Ari me lembra os tempos em que Campina Grande não era “grande” coisa além de mato, caça e rio. Foi atacado pelo bandeirante Teodósio de Oliveira Ledo, que por aqui chegou em 1697, distribuindo pólvora e promessas de civilização. Ari e seu povo bem que tentaram resistir, mas a história já estava escrita: séculos depois, quase não restam Ariús por essas terras.
No centro do trio está a mulher que carrega o ciclo econômico mais importante da história de Campina Grande: o algodão. Sempre achei que ela deveria se chamar Sandra. Não só por ser um nome forte, mas também para lembrar a histórica Sanbra, com N antes do B, a fábrica de algodão que dominou a economia local por décadas, da qual, aliás, foi gerente meu bisavô Otacílio de Moraes, o velho Dodô. Quando Campina Grande ainda era a Liverpool brasileira (digo, Liverpool era a Campina inglesa!), era Sandra quem via toneladas de pluma embarcarem para o mundo.

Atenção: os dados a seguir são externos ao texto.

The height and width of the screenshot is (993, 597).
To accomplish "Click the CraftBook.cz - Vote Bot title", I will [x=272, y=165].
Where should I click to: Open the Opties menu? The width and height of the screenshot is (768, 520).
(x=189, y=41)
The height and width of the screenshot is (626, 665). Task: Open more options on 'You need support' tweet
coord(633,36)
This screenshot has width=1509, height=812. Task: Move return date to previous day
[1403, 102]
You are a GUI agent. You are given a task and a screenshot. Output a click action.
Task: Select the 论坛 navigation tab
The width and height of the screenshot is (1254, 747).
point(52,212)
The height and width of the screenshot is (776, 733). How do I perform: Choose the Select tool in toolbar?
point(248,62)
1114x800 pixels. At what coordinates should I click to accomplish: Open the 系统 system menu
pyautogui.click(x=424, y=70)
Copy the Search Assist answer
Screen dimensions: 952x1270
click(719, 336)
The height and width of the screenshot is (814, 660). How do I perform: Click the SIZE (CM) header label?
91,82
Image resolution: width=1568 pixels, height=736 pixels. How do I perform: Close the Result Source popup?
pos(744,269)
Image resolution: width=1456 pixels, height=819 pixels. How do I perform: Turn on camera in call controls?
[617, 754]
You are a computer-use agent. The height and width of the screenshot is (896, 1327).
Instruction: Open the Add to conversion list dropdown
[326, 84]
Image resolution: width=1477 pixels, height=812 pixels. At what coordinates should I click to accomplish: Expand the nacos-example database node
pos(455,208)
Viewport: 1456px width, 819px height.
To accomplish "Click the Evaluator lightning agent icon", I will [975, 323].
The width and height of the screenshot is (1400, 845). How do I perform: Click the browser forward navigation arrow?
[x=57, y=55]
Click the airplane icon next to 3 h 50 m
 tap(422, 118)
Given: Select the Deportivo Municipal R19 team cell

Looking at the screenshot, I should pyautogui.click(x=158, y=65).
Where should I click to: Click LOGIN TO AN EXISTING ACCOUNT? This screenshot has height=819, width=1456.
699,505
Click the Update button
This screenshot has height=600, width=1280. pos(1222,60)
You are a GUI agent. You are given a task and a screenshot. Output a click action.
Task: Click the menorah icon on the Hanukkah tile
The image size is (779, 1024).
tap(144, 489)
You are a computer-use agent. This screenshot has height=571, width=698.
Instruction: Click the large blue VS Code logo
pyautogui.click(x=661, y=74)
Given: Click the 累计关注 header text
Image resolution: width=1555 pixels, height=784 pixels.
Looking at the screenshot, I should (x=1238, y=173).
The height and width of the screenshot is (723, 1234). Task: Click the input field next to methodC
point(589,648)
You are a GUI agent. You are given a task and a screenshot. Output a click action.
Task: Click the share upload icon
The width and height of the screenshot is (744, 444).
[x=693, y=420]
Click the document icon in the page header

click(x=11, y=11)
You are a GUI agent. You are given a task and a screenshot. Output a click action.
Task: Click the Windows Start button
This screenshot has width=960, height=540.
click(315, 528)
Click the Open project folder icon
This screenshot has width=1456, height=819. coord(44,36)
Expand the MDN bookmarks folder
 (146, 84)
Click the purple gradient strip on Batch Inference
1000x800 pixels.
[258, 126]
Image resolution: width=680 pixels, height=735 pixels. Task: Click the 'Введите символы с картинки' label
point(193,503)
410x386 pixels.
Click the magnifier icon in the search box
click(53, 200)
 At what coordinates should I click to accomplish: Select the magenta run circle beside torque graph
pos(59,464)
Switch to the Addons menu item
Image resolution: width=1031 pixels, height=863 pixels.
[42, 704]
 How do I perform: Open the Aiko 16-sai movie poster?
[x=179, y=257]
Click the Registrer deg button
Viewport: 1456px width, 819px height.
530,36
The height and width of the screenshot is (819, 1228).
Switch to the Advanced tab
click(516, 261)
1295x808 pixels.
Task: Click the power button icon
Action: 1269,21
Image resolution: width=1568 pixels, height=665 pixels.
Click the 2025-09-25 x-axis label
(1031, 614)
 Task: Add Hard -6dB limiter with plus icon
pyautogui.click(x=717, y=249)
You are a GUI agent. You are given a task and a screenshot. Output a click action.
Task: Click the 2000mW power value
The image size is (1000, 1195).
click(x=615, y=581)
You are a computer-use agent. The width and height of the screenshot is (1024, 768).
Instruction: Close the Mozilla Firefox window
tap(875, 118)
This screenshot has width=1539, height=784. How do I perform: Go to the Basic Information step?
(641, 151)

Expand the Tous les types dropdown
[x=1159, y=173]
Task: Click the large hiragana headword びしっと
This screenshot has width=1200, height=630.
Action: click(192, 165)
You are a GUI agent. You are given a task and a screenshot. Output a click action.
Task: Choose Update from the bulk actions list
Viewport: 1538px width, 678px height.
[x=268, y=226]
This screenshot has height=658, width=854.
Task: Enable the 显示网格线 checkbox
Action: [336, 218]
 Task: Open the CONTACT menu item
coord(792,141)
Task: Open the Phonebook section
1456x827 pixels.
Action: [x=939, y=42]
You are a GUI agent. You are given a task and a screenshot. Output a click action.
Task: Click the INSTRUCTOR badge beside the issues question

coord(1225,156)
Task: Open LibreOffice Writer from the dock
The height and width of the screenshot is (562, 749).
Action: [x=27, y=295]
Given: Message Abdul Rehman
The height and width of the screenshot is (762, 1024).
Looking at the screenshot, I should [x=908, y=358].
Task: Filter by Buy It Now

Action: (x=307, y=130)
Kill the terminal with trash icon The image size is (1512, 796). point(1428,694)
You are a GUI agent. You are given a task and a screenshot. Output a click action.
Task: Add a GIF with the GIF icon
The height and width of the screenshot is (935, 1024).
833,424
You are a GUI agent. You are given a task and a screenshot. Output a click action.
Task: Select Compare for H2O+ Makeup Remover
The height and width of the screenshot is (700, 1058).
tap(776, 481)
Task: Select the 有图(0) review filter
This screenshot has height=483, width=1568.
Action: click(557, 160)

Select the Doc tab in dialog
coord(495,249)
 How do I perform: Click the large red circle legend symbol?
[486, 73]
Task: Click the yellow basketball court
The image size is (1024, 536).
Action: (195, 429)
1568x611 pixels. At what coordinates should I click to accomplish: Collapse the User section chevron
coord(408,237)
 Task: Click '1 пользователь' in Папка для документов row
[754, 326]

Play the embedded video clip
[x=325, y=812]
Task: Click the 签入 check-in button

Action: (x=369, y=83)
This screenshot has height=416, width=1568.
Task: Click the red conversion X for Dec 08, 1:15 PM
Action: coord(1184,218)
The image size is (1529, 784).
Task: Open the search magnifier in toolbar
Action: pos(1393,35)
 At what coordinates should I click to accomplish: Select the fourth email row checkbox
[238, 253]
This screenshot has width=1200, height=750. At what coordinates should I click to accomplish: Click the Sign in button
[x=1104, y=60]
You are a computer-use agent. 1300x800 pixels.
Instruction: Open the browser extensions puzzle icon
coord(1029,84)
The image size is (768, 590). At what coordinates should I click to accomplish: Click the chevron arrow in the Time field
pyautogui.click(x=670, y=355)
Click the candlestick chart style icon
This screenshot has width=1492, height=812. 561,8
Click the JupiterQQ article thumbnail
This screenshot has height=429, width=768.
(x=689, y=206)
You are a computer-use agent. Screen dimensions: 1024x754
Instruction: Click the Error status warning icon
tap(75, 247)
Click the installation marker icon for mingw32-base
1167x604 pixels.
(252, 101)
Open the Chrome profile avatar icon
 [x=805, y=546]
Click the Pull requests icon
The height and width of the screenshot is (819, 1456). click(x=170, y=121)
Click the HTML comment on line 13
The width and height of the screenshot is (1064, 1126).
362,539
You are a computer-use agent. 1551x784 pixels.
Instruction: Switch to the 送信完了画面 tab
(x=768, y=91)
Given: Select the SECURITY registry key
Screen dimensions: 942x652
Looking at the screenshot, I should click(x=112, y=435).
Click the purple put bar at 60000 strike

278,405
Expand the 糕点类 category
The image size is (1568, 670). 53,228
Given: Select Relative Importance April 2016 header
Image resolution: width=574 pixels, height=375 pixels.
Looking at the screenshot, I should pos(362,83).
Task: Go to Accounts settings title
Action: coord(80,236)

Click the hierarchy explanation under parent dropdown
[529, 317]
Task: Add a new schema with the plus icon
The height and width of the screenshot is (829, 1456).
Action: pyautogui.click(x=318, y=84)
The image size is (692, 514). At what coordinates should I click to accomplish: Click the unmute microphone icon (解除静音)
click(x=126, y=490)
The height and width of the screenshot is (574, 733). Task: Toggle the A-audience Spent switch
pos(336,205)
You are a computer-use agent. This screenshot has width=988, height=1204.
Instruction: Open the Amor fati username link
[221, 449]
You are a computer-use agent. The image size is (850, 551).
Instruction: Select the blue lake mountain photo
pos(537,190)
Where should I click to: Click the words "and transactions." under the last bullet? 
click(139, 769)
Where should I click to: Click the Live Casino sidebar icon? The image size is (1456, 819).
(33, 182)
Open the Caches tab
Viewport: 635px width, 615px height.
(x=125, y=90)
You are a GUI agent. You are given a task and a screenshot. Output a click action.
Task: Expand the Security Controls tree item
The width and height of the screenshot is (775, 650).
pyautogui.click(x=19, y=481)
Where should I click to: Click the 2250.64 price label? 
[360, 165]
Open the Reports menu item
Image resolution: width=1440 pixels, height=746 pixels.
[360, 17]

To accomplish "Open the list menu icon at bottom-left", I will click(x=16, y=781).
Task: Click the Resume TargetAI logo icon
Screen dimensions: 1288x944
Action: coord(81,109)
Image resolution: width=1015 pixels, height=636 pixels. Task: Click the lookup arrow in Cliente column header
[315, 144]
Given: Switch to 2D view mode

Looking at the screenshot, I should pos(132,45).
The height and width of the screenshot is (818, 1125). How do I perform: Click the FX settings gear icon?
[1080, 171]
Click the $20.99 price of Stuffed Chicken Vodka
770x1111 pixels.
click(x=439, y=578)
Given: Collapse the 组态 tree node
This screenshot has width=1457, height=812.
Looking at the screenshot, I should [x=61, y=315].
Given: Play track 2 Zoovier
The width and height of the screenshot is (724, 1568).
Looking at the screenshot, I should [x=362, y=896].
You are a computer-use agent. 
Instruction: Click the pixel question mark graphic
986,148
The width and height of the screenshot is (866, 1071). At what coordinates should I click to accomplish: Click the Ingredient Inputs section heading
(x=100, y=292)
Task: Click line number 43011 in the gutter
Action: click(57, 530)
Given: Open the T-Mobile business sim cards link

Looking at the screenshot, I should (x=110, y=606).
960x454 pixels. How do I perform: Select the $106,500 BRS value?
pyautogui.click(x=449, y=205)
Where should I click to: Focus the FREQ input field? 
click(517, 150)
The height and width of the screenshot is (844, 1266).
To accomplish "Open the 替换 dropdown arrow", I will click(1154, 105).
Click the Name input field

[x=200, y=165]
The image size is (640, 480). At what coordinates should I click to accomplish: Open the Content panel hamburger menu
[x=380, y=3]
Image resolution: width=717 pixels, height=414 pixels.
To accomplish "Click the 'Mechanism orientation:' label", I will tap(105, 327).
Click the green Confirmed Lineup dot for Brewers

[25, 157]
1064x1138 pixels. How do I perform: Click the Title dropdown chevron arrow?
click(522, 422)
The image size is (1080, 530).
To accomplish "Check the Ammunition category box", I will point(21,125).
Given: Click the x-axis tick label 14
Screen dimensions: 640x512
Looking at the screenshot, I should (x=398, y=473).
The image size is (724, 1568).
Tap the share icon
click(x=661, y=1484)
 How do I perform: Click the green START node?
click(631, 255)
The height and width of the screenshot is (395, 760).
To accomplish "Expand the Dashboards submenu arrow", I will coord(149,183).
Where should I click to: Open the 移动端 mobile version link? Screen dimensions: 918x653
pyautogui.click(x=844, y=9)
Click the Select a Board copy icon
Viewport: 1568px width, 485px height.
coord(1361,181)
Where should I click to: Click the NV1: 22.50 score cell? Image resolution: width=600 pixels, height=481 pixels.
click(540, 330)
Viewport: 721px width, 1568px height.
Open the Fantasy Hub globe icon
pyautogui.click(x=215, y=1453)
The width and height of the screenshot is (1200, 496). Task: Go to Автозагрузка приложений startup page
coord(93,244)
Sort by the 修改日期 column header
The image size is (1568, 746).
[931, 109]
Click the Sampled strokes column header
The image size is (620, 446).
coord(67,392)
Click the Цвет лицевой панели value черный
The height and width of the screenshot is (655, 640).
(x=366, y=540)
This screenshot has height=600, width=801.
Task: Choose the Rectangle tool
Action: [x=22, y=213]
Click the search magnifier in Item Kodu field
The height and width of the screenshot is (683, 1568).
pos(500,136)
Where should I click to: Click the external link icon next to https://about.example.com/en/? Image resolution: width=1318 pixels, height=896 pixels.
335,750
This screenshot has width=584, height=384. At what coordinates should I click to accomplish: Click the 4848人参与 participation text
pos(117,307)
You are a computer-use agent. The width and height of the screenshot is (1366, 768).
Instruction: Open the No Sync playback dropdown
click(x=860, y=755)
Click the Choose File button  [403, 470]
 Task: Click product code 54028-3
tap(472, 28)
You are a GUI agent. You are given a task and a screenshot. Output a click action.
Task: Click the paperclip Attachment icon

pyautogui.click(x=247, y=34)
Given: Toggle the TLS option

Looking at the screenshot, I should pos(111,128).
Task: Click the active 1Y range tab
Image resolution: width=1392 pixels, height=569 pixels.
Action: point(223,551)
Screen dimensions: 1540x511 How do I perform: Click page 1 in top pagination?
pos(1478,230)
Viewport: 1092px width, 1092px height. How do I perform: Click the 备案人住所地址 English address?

Ela carrega seu saco de algodão como se fosse um filho. Foi o que fez a cidade crescer, encher os cofres, trazer energia elétrica, estradas, bancos, fábricas. Mas Sandra também viu tudo ruir. O algodão perdeu espaço, as fábricas fecharam e a Campina da fartura virou uma cidade que tropeça entre o passado e o futuro.
Hoje, enquanto observa o Açude Velho, talvez se pergunte: “Será que alguém ainda lembra do cheiro do algodão recém-colhido?” Um pombo pousa em seu ombro, mas ela não se abala. Quem já segurou a economia de uma cidade inteira não se abala com tão pouco.
Por fim, o último do trio: o tropeiro. Figura fundamental no crescimento da cidade, ele transportava mercadorias pelo Sertão, garantindo que Campina Grande não morresse de fome nem de isolamento.
O nome dele só podia ser Omar. Uma homenagem aos mascates árabes que, como outro bisavô meu, José Tarradt, vieram da Palestina, Líbano e outros países da região direto para o coração do Nordeste. O velho “Zé Arábe” chegou aqui com pouco mais que a roupa do corpo e um espírito de negociação feroz. Mascateou pela região, fez fortuna, conheceu cada atalho da Borborema. Omar é sua representação de pedra e de seus patrícios, um elo entre a tradição dos tropeiros e a chegada dos comerciantes que ajudaram a moldar o centro da cidade.
Omar observa o Açude Velho e vê um mar. Sim, um mar! Porque todo mascate enxerga longe. Imagina navios ancorados na Vila Nova da Rainha, pescadores vendendo tilápia na Feira Central, o São José como um porto de cargas. Ele sonha grande. Sempre sonhou. Se a cidade um dia tivesse um porto, pode ter certeza de que Omar já teria um esquema de venda de tapetes persas. Mas, por enquanto, ele segue ali, de pedra e cal, esperando que alguém reconheça sua importância.
Os três continuam ali, impassíveis, vendo a cidade mudar sem que ninguém se preocupasse em perguntar seus nomes. Mas agora resolvi batizá-los: Ari, Sandra e Omar. Figuras eternizadas em pedra, testemunhas silenciosas de um passado que teima em resistir. E se algum dia alguém quiser saber quem eles são, basta parar por um instante, olhar nos olhos de concreto e ouvir a história que o vento sussurra sobre o Açude Velho.